Goldman Sachs and Merrill Lynch acted as joint book-running managers with Lehman Brothers, Banc of America Securities and Piper Jaffray serving as co-managers for the offering.
Lumber Liquidators has seen same-store sales growth of 8.5 percent to 9 percent each quarter this year. According to the company’s S-1 filing with the Securities and Exchange Commission, in 2006 Lumber Liquidators had sales of $332 million, up 35 percent from sales of $245 million in 2005.
The retailer currently operates 111 small-format stores in the United States. The company is traded on the New York Stock Exchange under the symbol “LL.”
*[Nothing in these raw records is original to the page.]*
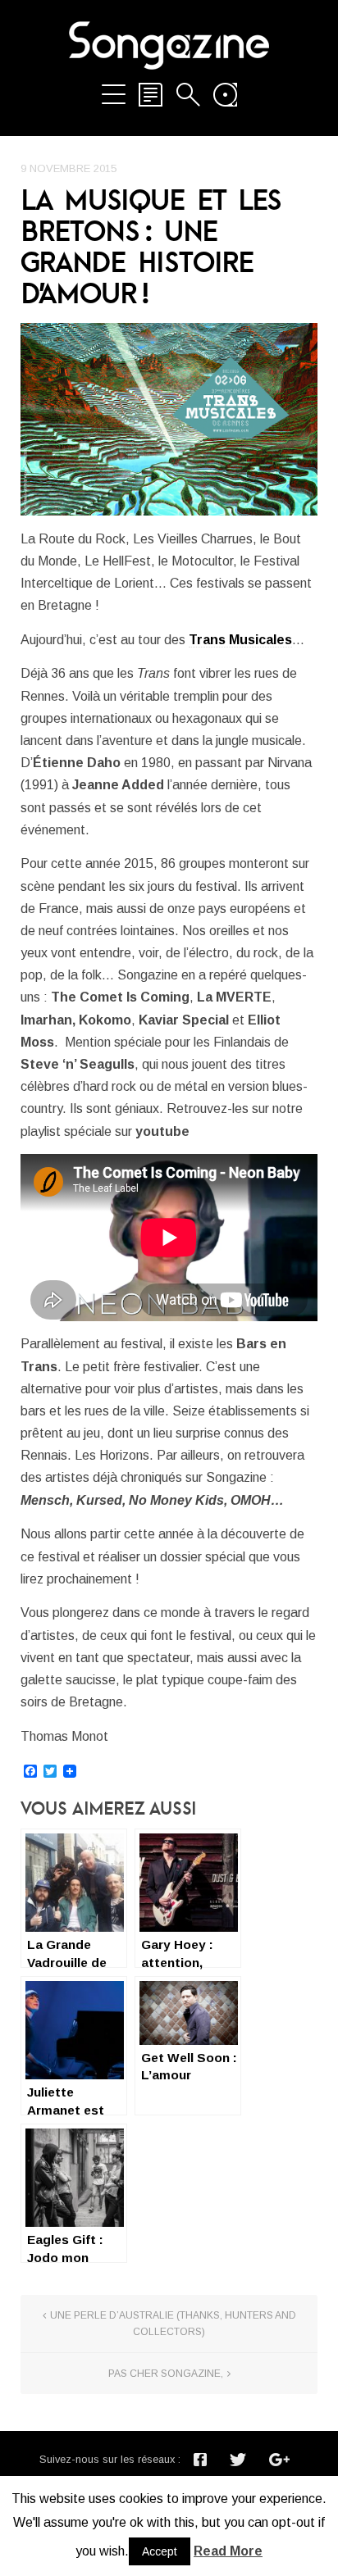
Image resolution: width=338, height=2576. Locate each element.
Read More (228, 2551)
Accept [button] (159, 2551)
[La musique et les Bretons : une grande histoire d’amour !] (169, 419)
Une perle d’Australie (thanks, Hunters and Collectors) (173, 2323)
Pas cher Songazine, (165, 2373)
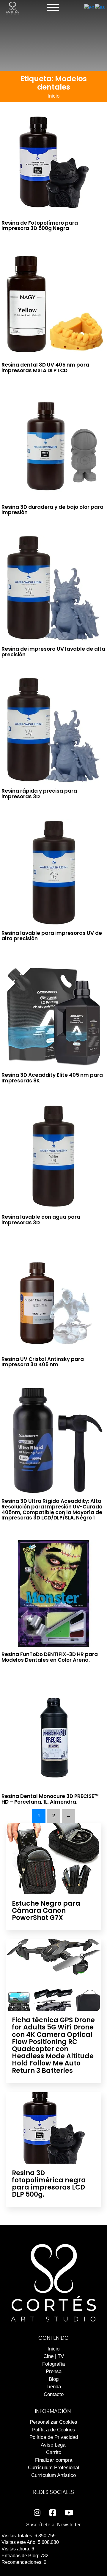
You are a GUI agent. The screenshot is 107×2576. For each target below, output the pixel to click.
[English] (89, 7)
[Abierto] (53, 7)
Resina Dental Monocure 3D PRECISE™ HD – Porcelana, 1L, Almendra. (49, 1799)
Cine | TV (53, 2356)
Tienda (53, 2386)
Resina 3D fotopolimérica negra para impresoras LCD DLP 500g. (49, 2183)
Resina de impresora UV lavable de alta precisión (53, 651)
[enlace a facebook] (52, 2513)
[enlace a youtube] (69, 2513)
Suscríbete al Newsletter (53, 2525)
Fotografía (53, 2364)
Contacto (54, 2394)
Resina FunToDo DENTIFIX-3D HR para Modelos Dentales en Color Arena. (49, 1657)
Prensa (54, 2371)
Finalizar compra (53, 2460)
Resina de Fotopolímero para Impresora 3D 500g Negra (39, 225)
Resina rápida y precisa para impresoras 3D (39, 793)
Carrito (53, 2452)
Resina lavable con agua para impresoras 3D (40, 1219)
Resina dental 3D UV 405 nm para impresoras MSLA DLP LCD (45, 367)
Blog (54, 2379)
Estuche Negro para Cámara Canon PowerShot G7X (46, 1910)
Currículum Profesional (53, 2467)
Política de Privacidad (53, 2437)
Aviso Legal (54, 2445)
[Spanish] (100, 7)
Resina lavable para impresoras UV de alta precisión (51, 935)
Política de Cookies (53, 2430)
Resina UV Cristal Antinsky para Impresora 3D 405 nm (42, 1362)
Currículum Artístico (53, 2475)
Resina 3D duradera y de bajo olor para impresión (52, 509)
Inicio (53, 96)
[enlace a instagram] (37, 2513)
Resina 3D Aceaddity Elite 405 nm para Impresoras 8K (52, 1077)
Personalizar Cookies (53, 2422)
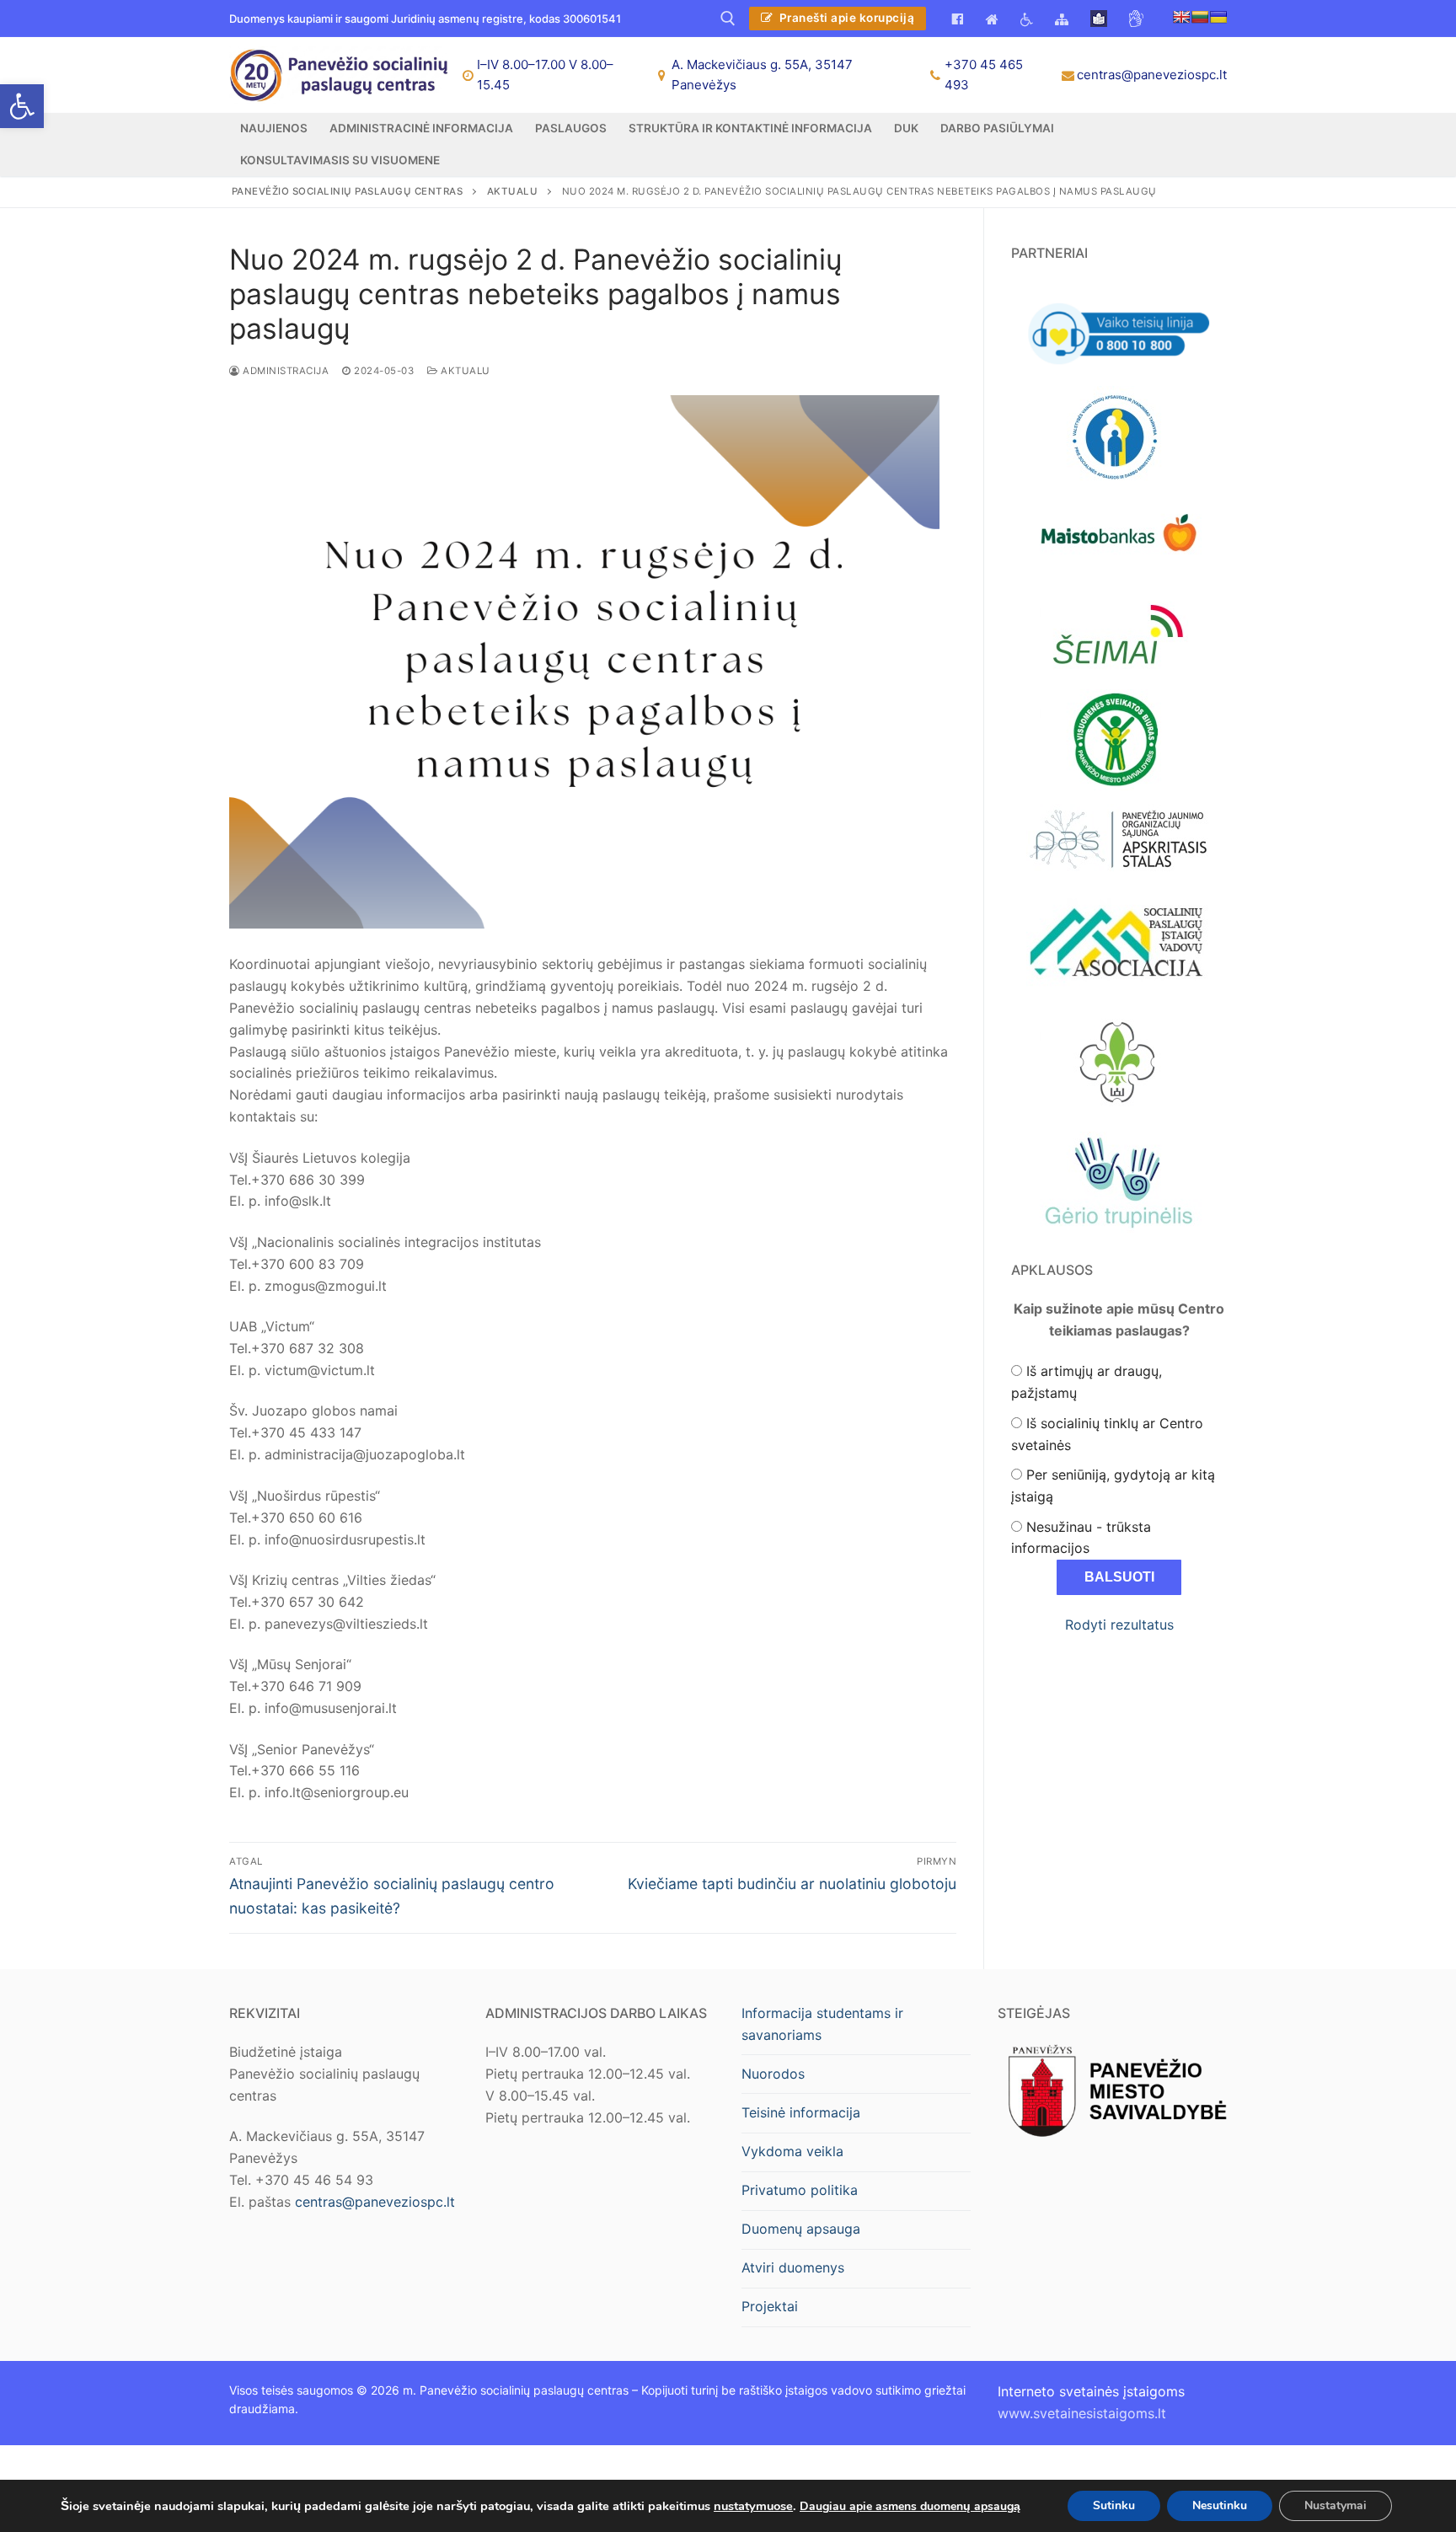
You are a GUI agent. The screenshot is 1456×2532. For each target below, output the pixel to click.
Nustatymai (1335, 2505)
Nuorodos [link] (773, 2073)
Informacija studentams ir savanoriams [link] (822, 2024)
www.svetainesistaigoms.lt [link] (1082, 2413)
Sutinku (1114, 2505)
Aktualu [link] (464, 371)
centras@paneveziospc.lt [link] (1152, 75)
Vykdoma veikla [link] (792, 2151)
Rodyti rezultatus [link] (1119, 1624)
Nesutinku (1219, 2505)
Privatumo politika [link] (799, 2189)
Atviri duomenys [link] (792, 2267)
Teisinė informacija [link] (800, 2112)
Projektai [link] (769, 2306)
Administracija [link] (284, 371)
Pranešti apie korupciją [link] (845, 17)
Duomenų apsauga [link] (800, 2228)
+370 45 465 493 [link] (984, 74)
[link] (22, 106)
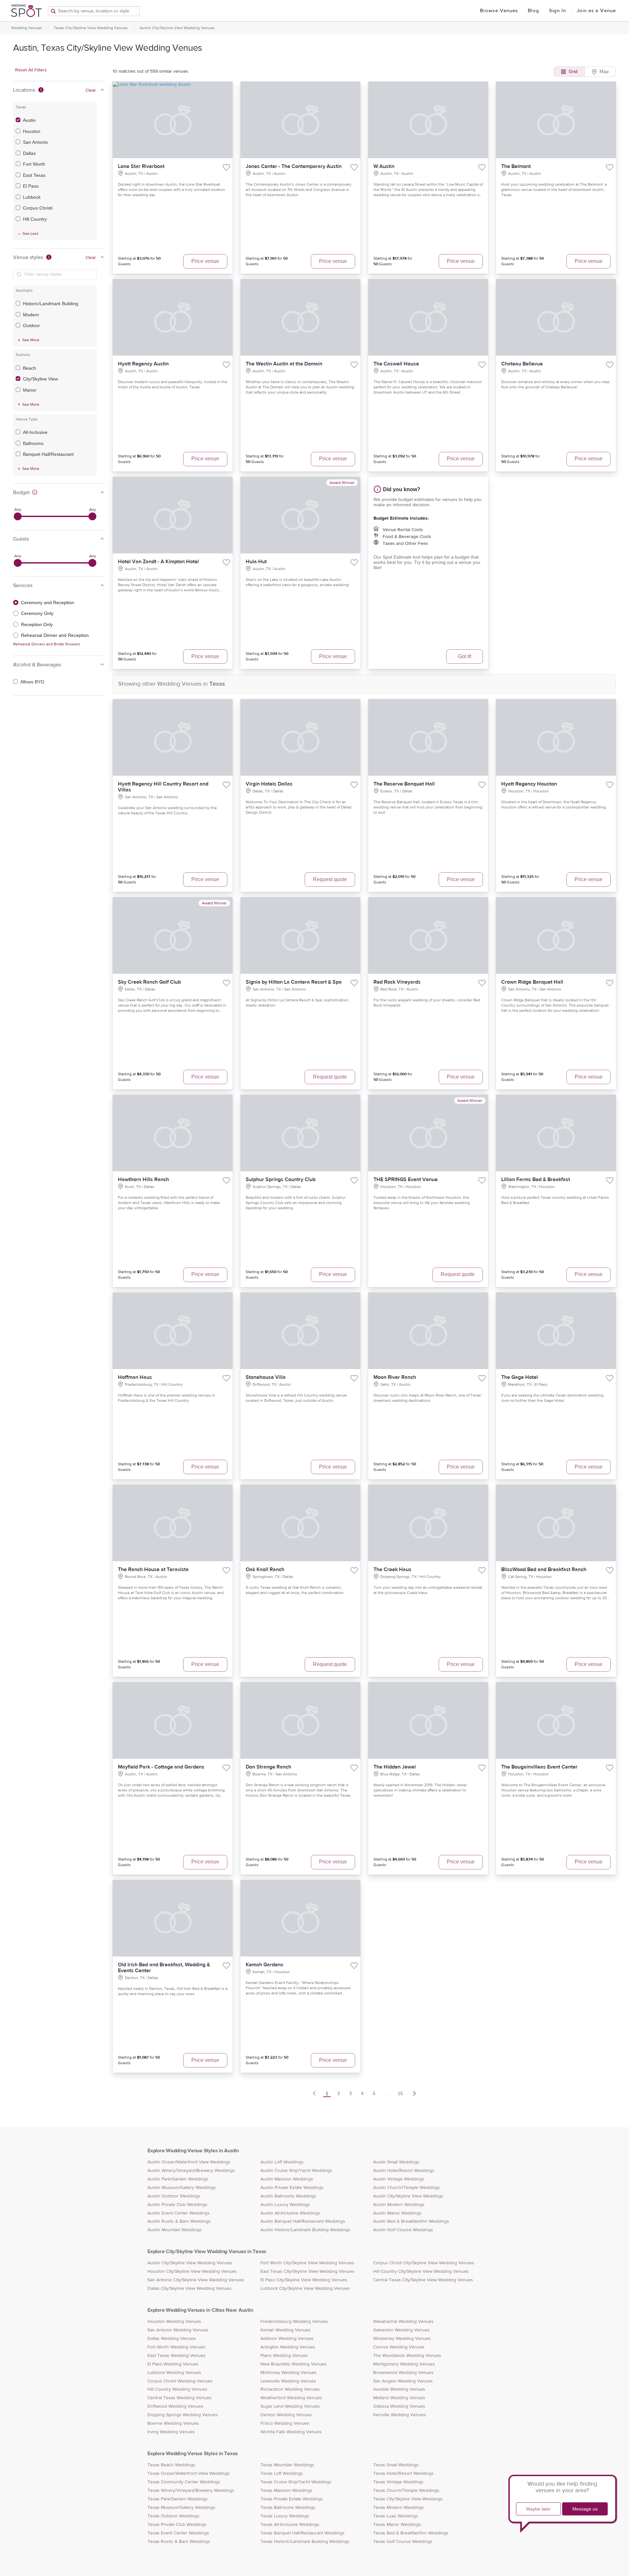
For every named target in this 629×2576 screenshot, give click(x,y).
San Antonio (35, 142)
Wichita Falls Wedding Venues (291, 2432)
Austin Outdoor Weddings (173, 2196)
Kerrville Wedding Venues (399, 2415)
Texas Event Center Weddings (178, 2533)
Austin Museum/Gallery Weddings (181, 2188)
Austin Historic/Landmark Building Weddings (305, 2230)
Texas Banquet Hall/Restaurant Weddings (302, 2533)
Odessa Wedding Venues (399, 2406)
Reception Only (37, 624)
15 (400, 2093)
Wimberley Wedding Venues (402, 2339)
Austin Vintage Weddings (398, 2179)
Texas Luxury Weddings (284, 2516)
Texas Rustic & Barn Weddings (178, 2542)
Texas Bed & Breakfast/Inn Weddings (410, 2533)
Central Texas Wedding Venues (179, 2398)
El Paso (31, 186)
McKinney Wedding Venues (288, 2373)
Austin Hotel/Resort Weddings (403, 2171)
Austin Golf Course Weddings (403, 2230)
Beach (29, 368)
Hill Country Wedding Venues (177, 2389)
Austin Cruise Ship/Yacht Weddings (296, 2171)
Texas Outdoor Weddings (173, 2516)
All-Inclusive (35, 432)
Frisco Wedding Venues (284, 2423)
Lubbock (32, 197)
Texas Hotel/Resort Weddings (403, 2473)
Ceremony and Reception (47, 602)
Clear (91, 90)
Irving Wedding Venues (171, 2432)
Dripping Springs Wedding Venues (182, 2415)
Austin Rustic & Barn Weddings (179, 2221)
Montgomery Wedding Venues (404, 2364)
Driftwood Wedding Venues (175, 2406)
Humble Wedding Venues (399, 2389)
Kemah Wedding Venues (285, 2330)
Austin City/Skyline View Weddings (408, 2196)
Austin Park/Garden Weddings (177, 2179)
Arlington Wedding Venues (287, 2347)
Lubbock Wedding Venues (174, 2373)
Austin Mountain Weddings (174, 2230)
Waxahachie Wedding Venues (403, 2322)
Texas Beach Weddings (171, 2465)
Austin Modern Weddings (399, 2205)
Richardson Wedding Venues (290, 2389)
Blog (533, 11)
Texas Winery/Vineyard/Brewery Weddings (190, 2490)
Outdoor (31, 325)
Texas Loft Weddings (281, 2473)
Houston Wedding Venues (174, 2322)
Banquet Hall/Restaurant (48, 454)
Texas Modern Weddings (398, 2508)
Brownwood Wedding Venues (403, 2373)
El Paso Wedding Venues (173, 2364)
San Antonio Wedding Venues (177, 2330)
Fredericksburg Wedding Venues (294, 2322)
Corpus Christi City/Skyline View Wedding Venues (423, 2263)
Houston (31, 131)
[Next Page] (414, 2093)
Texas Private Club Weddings (177, 2525)
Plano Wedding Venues (284, 2356)
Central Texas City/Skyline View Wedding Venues (423, 2280)
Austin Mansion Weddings (286, 2179)
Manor (29, 390)
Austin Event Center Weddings (178, 2213)
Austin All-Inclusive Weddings (290, 2213)
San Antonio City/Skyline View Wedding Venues (195, 2280)
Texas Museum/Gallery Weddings (181, 2508)
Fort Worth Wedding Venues (176, 2347)
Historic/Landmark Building (50, 303)
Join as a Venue (596, 11)
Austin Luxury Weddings (285, 2205)
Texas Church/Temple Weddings (406, 2490)
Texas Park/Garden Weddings (177, 2499)
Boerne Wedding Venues (173, 2423)
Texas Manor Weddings (397, 2525)
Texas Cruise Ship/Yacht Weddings (296, 2482)
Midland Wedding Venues (399, 2398)
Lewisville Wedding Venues (288, 2381)
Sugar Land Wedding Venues (290, 2406)
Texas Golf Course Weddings (402, 2542)
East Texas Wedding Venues (176, 2356)
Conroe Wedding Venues (399, 2347)
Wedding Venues (26, 27)
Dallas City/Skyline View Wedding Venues (189, 2288)
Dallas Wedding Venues (171, 2339)
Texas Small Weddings (396, 2465)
NKT Holdings withdraws initial public offering
Providence, R.I.-based HVAC company NTK Holdings has canceled its initial public offering according to a Securities and Exchange Commission filing this week.
The company said that the application was withdrawn “due to the unsettled market conditions.” The company had planned to use the IPO proceeds to repay debt.
The announcement was part of Nortek’s third-quarter earnings statement. Nortek, which reported a 4 percent increase in sales, is a subsidiary of NKT.
The company reported net earnings of $37.6 million for the period ended Sept. 29, down 44.9 percent from last year’s earnings of $67.7 million in the same period last year. Nortek also reported net sales of $602 million, up 4 percent from $579 million last year.
NTK Holdings manufactures air conditioning, heating ventilation and home environmental control technology products.